Stored dataset items:
----------------
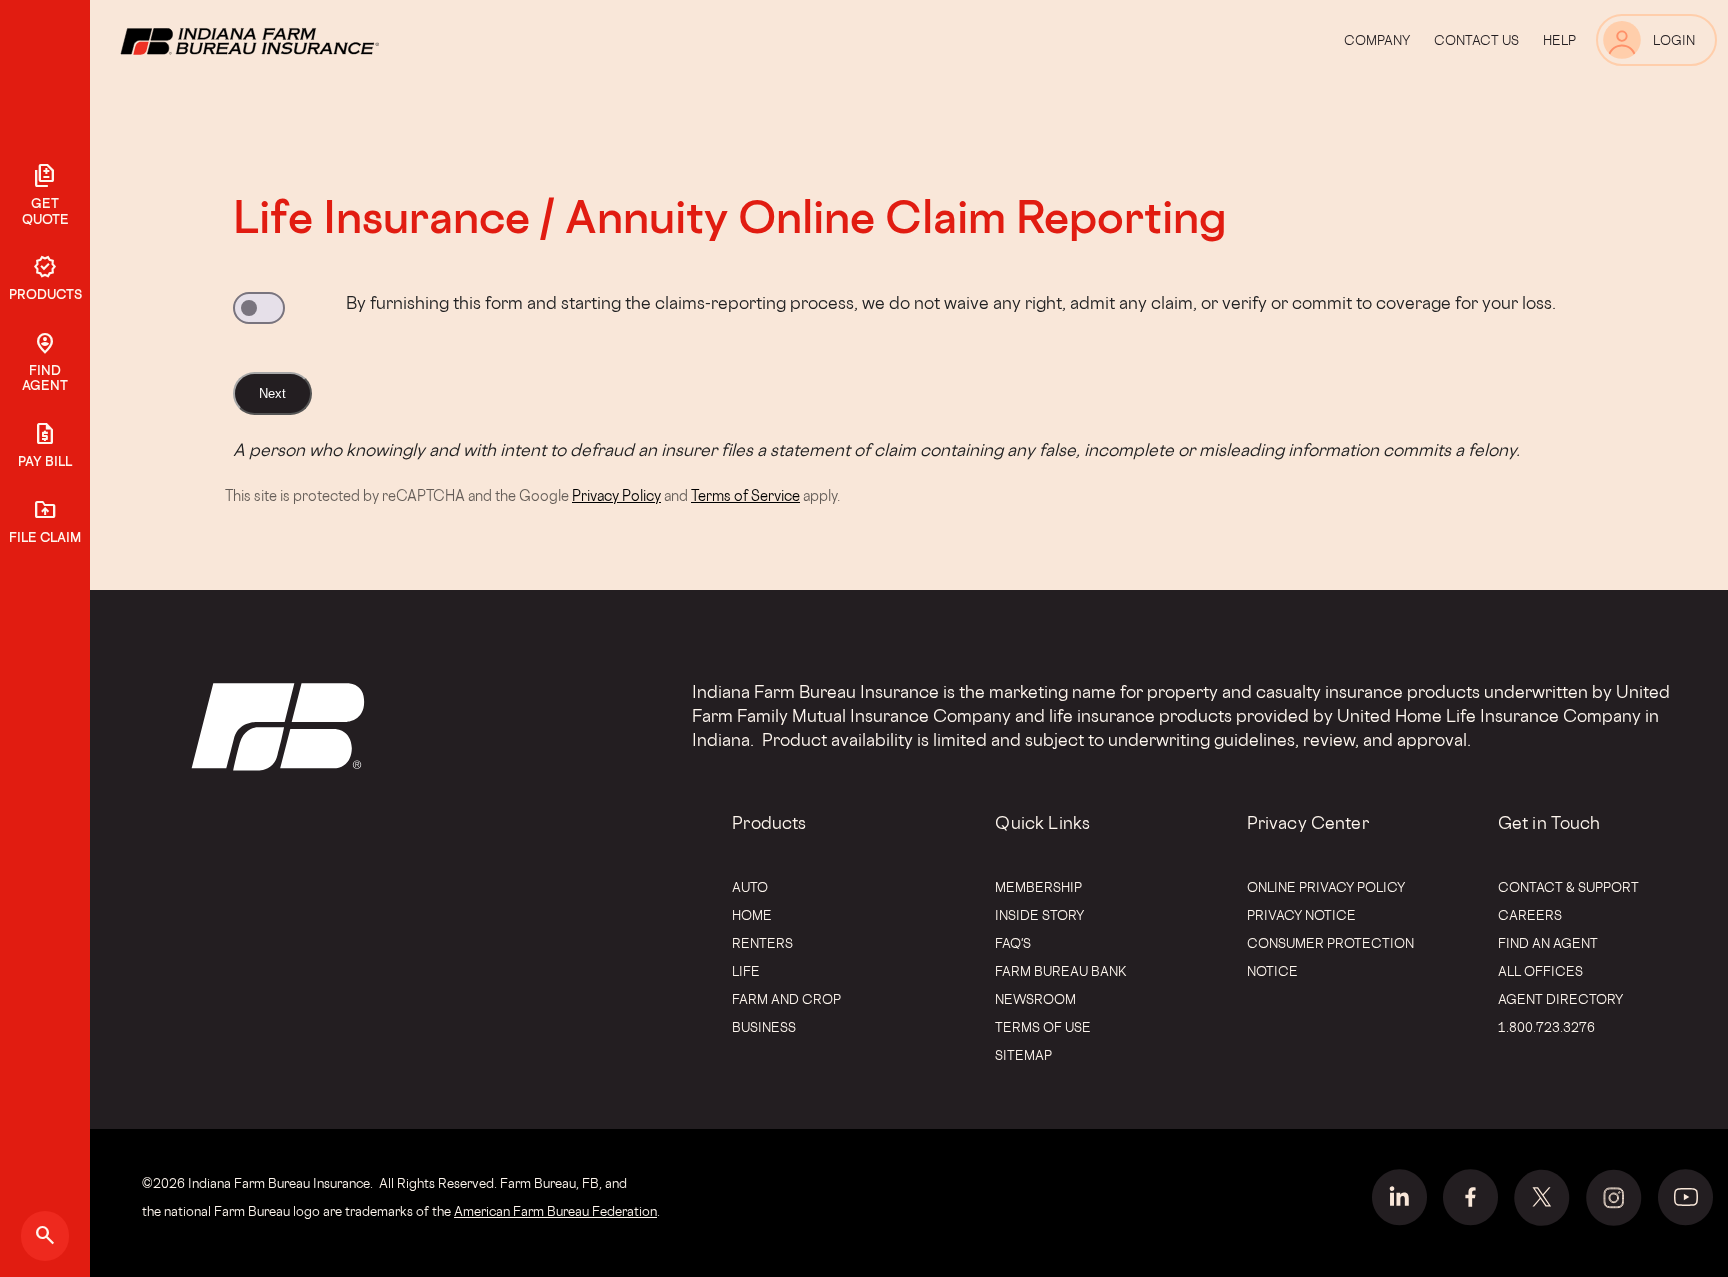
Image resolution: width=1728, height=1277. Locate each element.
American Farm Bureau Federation (555, 1211)
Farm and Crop (786, 999)
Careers (1530, 915)
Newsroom (1035, 999)
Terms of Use (1043, 1027)
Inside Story (1039, 915)
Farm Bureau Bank (1061, 971)
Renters (762, 943)
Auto (750, 887)
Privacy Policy (616, 495)
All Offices (1540, 971)
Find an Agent (1548, 943)
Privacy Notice (1301, 915)
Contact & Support (1568, 887)
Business (764, 1027)
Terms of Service (745, 495)
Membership (1038, 887)
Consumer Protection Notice (1330, 957)
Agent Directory (1560, 999)
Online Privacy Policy (1326, 887)
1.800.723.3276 (1546, 1027)
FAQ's (1013, 943)
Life (746, 971)
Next (272, 393)
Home (752, 915)
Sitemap (1023, 1055)
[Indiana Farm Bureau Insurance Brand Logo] (287, 40)
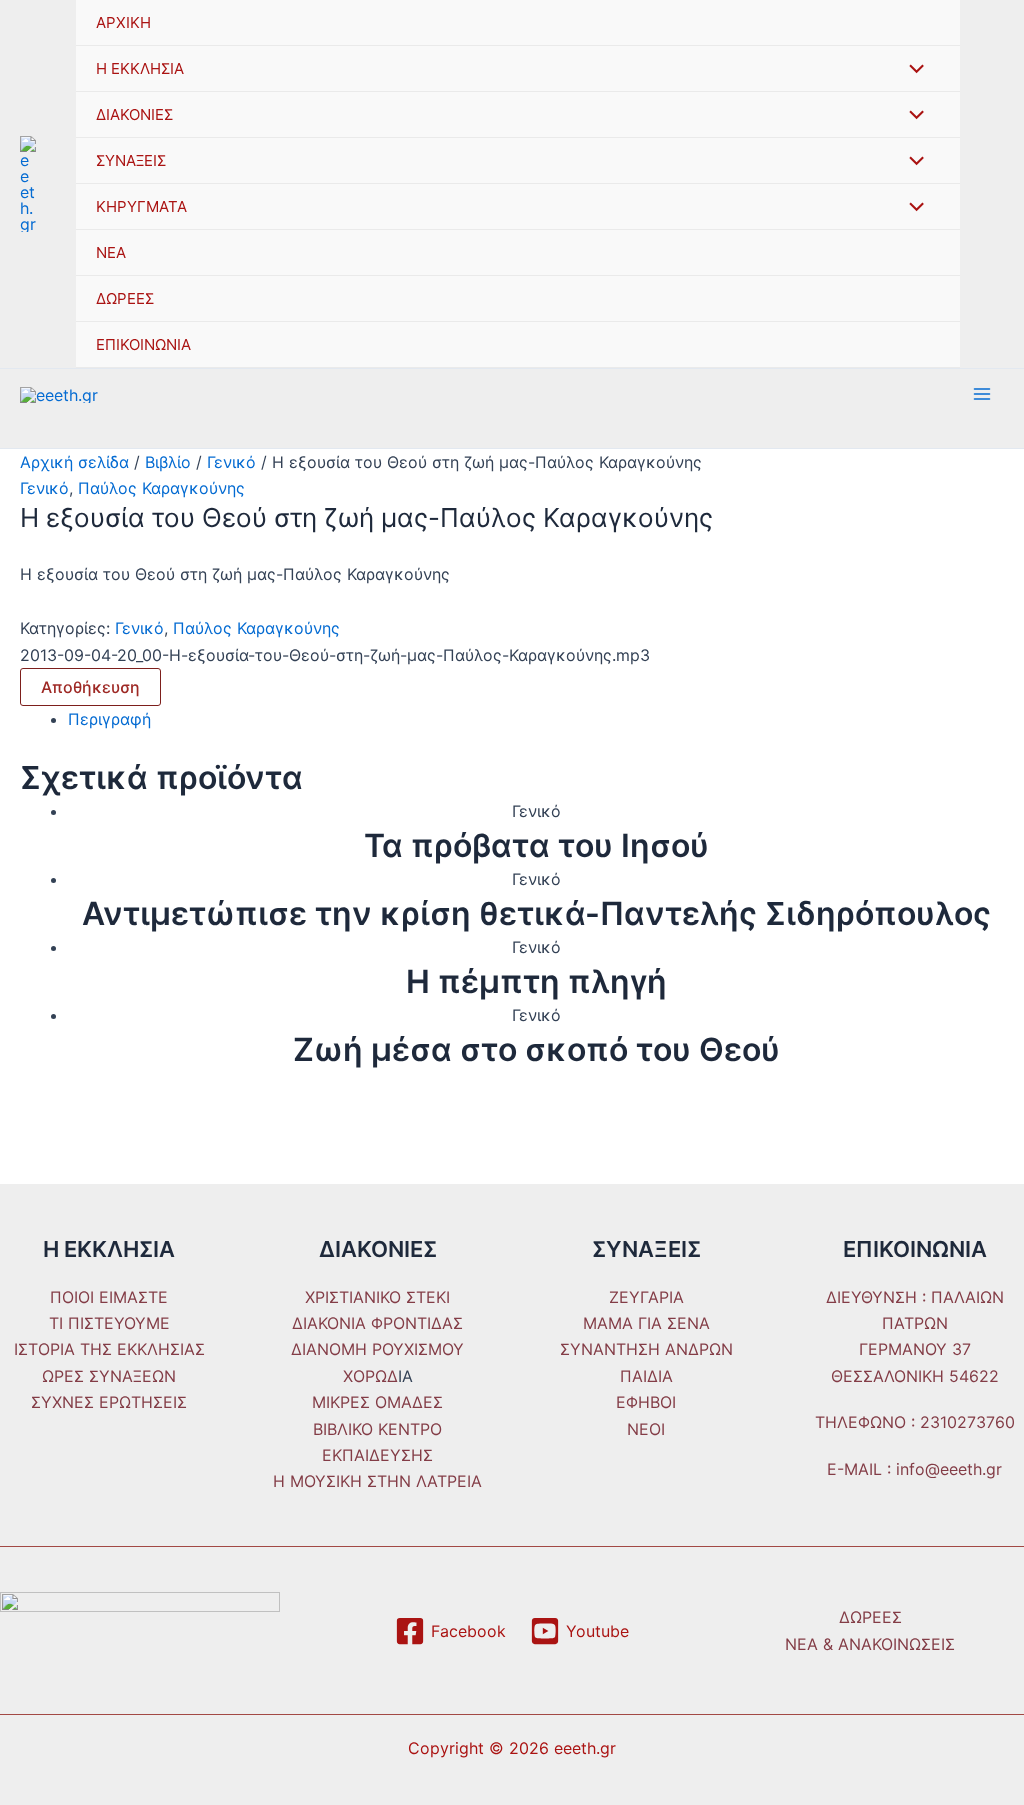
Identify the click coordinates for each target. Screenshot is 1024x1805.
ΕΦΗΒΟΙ (646, 1402)
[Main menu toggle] (982, 394)
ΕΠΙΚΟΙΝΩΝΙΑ (143, 344)
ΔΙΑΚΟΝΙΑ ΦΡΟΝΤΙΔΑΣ (377, 1323)
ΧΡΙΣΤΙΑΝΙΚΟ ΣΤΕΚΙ (377, 1297)
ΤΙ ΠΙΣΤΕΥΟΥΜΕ (109, 1323)
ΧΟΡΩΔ (370, 1376)
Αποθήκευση (90, 687)
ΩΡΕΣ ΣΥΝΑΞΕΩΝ (109, 1376)
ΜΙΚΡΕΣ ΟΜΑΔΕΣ (377, 1402)
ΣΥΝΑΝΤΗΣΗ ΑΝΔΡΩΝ (646, 1349)
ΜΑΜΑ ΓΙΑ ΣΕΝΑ (646, 1323)
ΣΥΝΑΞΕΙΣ (131, 160)
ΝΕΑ (111, 252)
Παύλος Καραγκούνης (161, 488)
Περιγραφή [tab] (109, 719)
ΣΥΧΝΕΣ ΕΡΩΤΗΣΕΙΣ (109, 1402)
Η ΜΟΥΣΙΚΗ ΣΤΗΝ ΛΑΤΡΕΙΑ (377, 1481)
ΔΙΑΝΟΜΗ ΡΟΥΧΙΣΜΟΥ (377, 1349)
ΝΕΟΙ (646, 1429)
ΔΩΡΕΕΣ (125, 298)
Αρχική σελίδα (74, 462)
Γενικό (231, 462)
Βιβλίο (168, 462)
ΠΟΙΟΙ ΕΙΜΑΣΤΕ (109, 1297)
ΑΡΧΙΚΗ (123, 22)
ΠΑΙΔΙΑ (646, 1376)
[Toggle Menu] (912, 70)
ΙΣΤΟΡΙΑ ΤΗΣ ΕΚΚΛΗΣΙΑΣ (109, 1349)
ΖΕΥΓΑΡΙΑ (646, 1297)
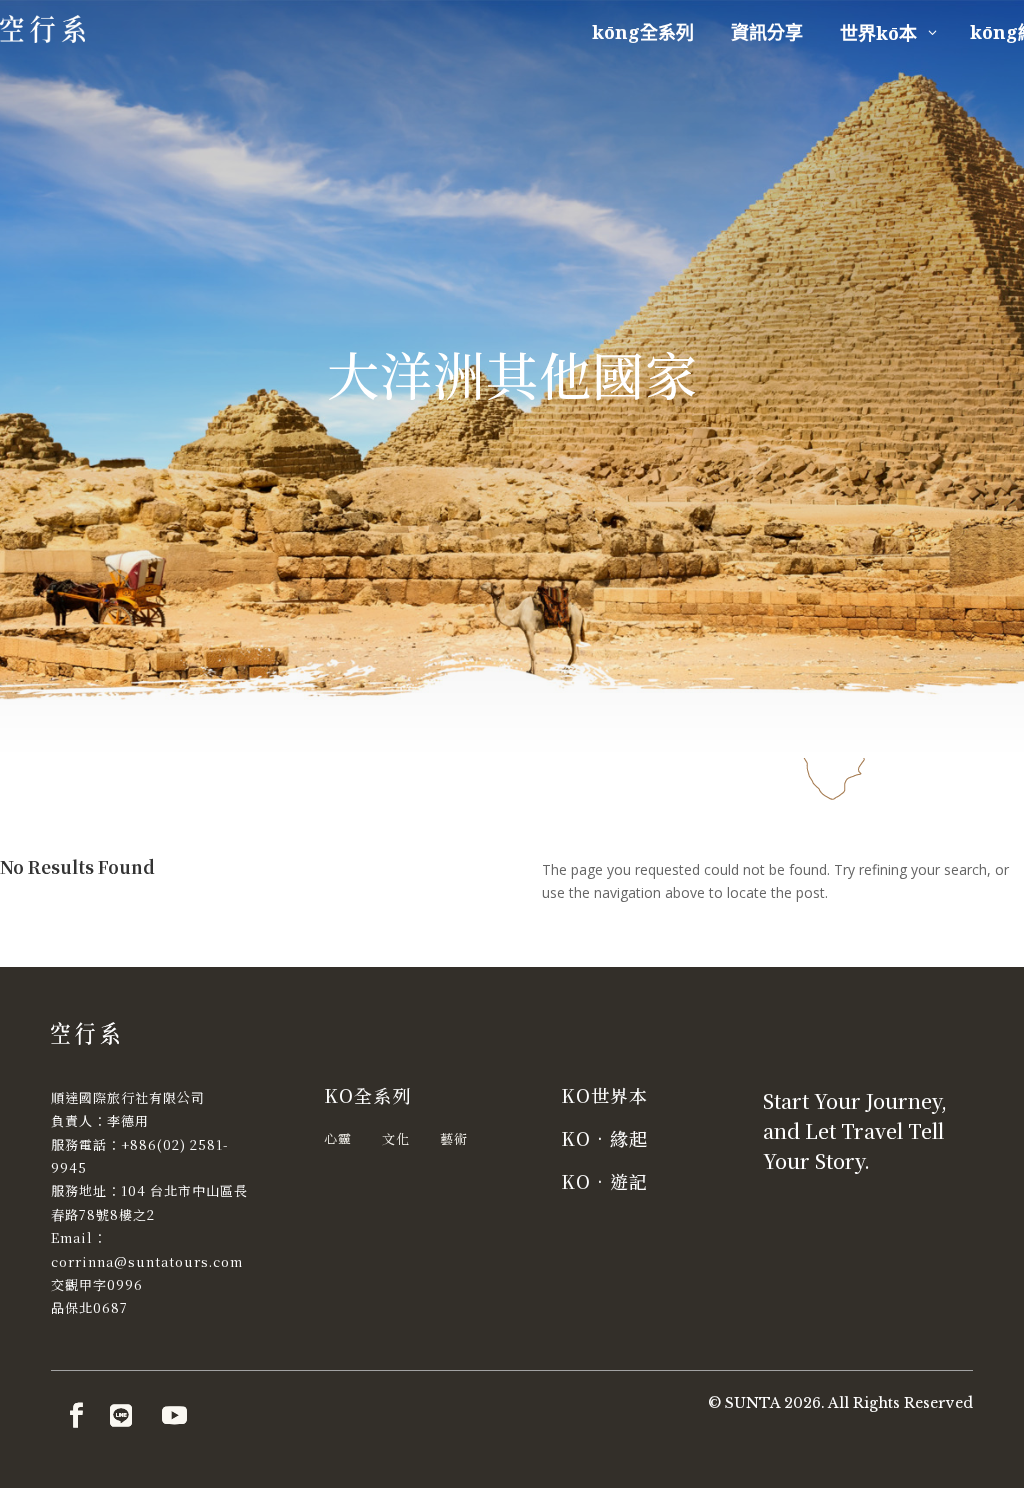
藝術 (454, 1138)
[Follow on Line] (121, 1416)
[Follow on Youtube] (174, 1416)
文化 (396, 1138)
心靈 (338, 1138)
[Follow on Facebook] (76, 1416)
----------------
▸ TO DO
Go through the records and count the lines that include "Policy", then give only that number.

▸ RESULT OF THIS EXERCISE
2